Luego Chachi me preguntó:
—¿Pero… dónde está la loca de mi amiga?
—En realidad sólo me envió a recoger sus materiales de arte.
—¿Qué materiales? —se le borró la expresión de gratitud, y se mostró
desconcertada.
En ese instante lo comprendí todo. Los celos me atravesaron las vísceras.
Podía sentir la sangre bullir hacia mi cerebro, mi corazón quería estallar, el
sudor me caía a chorros.
Dejé atrás a Chachi, y mientras caminaba hacia la esquina para tomar un
taxi y volver de inmediato a casa, sentí que me ahogaba, temblaba sin poder
controlarlo, me tambaleaba, un abismo de negrura me engullía en una caída
perpetua, y en el lapso de esa caída pasaban ante mí imágenes de Silvana levantándose
la falda, relamiéndose los labios, estremeciéndose de placer… sentí que iba a
vomitar.
Levanté el brazo para abordar el taxi que se acercaba.

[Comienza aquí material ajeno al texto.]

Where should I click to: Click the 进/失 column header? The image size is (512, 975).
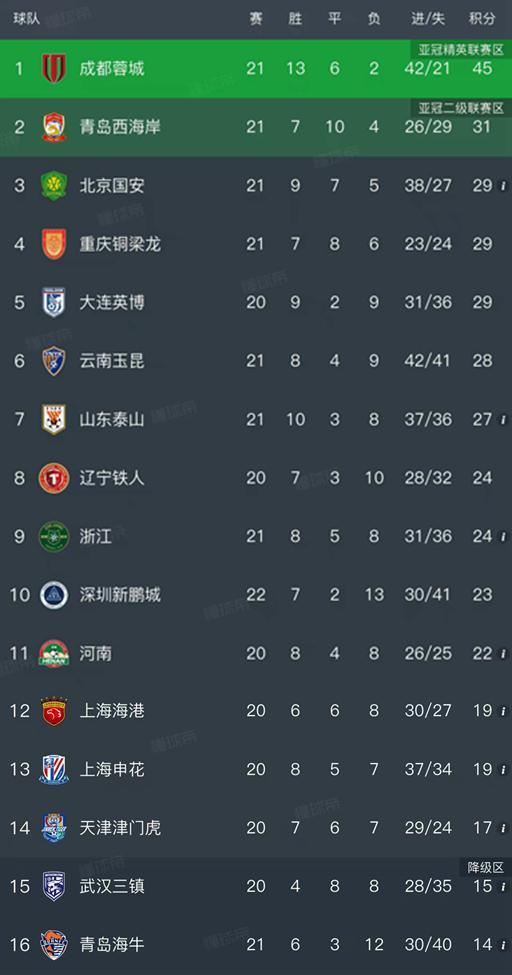pyautogui.click(x=428, y=19)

Pero no se
detuvo; por el contrario, al pasar por mi lado aceleró, llenándome de tierra
los ojos, podía sentir el sabor seco del polvo en el paladar.
Quedé ciego por un momento, hasta que algunas lágrimas me permitieron
volver a ver.
*
—¿Estás bien? —preguntó una voz delicada, casi melancólica.
Aquella especie de arrullo reconfortó como un bálsamo la ardiente herida
de mi alma.
El sol languidecía detrás de mí e iluminaba los acaramelados ojos de
Chachi. Me pareció bonita, caí en sus ojos como un astronauta que se pierde en
el espacio, como si me hundiera en extraños mares interestelares… Descubrí en
sus ojos un universo a donde era posible escapar.
Horacio venía atrás arrastrando a duras penas las maletas.
Subimos a un microbús, y a pesar de que atrás, donde estaba el novio,
había bastante espacio, ella se sentó conmigo adelante.
Cuando el vehículo arrancó, nos cogimos de la mano.